Delivering Static Media with Catalyst

Why?

Why would you want to deliver static media with Catalyst at all?

Generally you use the Static::Simple plugin to serve assets like css and image files. These are almost always located in the /root/static directory. However for production use, it is recommended that your web server serve static content directly. This is much more efficient.

Using an entire application server process (i.e. a perl process) to serve static media is a massive waste of resources, especially if you're not using a front-end proxy. Your web server ends up with this heavyweight process tied up sending bytes to a user rather than doing useful work.

However, there are a number of cases where unconditionally serving the static content to the user is a bad idea - think of protected .pdf documents, time limited URIs, single use (or n-use) download URIs, etc.

What about a cache?

That's a good question - putting a cache (such as varnish) in front of your application and letting it handle most of the requests for static content is a great solution. However, in some cases (specifically for single use URIs, when you want to check ACLs and/or log all accesses to a resource), it is not possible to perform any sort of caching in front of your application, because you won't be able to perform the checks you need to at that layer.

How?

As a first implementation, using the serve_static_file method is a good way to start. If your app is small and for internal company use only, then that's probably all that you need to do. However, if you're serving large files and likely to have a significant number of users, then sending bytes in Perl just won't scale.

Scaling

The key to scaling is doing things with the minimum resources possible. Sending bytes across the Internet is something that web servers are very good at doing efficiently. For access-controlled static files, scalable request handling will be something like:

  • Request comes into your web server.
  • Request is sent to your Catalyst application running as FastCGI.
  • Application validates the request, processes internal logic (e.g. logging and counters) then issues a response with a X-Accel-Redirect or X-Sendfile header set.
  • Your web server takes care of serving the content back to the user as specified by that header.

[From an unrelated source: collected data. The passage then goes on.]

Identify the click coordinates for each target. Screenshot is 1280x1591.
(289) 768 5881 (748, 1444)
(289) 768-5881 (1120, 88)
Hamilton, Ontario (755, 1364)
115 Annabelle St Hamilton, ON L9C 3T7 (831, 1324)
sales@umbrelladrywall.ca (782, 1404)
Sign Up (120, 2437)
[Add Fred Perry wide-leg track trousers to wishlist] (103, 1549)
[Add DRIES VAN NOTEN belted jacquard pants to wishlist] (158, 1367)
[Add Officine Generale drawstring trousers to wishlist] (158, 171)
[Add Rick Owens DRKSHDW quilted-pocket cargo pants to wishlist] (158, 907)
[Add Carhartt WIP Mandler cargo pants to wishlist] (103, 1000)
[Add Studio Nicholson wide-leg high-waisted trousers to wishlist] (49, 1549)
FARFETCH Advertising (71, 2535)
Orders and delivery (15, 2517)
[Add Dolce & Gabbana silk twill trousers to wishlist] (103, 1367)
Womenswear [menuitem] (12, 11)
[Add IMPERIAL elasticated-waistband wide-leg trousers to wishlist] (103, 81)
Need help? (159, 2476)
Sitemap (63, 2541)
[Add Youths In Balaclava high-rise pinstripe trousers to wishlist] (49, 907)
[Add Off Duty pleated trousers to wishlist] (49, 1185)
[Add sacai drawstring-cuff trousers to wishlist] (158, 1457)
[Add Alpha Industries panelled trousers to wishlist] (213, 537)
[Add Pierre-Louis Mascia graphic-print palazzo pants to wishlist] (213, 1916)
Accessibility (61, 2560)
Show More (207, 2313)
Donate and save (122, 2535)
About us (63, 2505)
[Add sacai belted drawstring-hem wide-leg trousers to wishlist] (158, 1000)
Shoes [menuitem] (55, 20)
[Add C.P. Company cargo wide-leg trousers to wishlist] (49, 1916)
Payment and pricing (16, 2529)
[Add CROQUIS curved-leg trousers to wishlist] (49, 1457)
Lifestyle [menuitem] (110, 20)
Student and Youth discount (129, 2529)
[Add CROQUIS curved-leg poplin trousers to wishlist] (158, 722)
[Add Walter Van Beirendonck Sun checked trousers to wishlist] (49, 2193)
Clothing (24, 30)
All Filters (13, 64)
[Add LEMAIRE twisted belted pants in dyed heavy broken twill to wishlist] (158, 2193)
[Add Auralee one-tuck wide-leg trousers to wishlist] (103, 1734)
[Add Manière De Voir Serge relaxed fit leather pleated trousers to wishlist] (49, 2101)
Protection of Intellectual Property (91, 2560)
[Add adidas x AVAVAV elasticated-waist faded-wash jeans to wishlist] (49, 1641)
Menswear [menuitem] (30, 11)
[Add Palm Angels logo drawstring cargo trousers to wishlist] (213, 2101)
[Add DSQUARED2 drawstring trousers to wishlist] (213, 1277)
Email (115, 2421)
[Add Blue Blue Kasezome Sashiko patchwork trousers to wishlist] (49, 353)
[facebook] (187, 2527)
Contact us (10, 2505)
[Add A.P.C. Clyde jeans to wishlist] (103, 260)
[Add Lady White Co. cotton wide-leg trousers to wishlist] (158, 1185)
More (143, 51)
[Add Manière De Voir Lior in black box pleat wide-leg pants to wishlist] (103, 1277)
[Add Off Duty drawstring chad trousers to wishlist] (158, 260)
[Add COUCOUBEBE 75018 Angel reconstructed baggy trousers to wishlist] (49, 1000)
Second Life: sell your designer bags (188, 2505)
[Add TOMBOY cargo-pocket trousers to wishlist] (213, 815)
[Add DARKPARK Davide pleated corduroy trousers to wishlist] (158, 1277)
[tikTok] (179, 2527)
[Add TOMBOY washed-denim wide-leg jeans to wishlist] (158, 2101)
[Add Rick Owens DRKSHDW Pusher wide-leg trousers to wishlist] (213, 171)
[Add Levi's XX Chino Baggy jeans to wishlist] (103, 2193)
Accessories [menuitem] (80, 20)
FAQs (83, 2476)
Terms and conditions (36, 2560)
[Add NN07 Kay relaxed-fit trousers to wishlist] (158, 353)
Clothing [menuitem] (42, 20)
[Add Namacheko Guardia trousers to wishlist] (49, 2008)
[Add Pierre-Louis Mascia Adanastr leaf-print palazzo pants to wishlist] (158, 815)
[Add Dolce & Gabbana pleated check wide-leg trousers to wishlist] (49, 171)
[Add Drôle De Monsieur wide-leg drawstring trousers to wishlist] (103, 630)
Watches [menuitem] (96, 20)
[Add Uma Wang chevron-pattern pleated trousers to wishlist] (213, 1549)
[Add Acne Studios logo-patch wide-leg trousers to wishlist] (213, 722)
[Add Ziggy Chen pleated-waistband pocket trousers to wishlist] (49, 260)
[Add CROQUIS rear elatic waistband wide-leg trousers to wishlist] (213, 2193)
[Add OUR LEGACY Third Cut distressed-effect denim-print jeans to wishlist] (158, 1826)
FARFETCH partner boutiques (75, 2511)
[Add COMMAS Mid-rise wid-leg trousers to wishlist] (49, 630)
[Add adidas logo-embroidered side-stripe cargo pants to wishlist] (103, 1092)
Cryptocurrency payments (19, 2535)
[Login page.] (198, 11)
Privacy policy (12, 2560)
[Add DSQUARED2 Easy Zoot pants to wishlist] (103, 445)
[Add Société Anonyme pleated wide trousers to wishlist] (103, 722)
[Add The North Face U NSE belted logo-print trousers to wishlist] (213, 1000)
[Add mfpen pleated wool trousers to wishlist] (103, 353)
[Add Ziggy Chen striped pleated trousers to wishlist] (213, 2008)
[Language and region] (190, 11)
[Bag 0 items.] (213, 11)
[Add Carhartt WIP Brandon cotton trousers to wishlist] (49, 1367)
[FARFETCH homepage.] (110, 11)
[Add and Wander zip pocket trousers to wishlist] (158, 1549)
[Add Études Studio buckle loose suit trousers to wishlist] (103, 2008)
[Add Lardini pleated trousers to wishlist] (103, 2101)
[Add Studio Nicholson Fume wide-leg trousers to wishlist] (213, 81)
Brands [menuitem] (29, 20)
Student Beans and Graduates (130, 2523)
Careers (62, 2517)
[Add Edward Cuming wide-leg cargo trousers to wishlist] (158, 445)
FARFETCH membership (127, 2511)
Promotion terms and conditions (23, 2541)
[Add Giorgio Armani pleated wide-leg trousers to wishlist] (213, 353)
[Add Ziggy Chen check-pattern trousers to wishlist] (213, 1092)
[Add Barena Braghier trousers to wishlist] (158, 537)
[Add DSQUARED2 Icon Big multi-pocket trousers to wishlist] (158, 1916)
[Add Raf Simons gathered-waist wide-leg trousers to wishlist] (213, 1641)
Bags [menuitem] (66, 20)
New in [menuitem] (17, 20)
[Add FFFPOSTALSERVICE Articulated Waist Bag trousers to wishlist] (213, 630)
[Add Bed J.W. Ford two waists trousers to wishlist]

The key is this X-Accel-Redirect or X-Sendfile thing - these are just headers that your application sends as the response. Which one you use depends which web server you're running.

After sending this response (headers only, no content), your application server is freed up and able to get on with handling the next request.

A note on web servers

This topic appears to be something that people get very excited about, but for the purposes of this discussion, your favourite web server is likely to work fine. I'll go through the common choices below.

Apache

Apache is generally thought of as big, but this is very much dependent on the modules that you have loaded, and what MPM (Multi-Processing Module) you're using. A lightweight Apache is perfectly acceptable to serve content. mod_xsendfile provides the X-Sendfile support.

Lighttpd

Lighttpd has simpler configuration compared to Apache if you're setting it up from scratch. On the other hand, your system administrators are also less likely know their way around it. Lighttpd has X-SendFile support as standard.

nginx

This server works differently (and uses a different header) from either of the above. X-Accel-Redirect actually doesn't logically send a file from disk, it internally redirects the request to another path known by the web server, bypassing ACL checking.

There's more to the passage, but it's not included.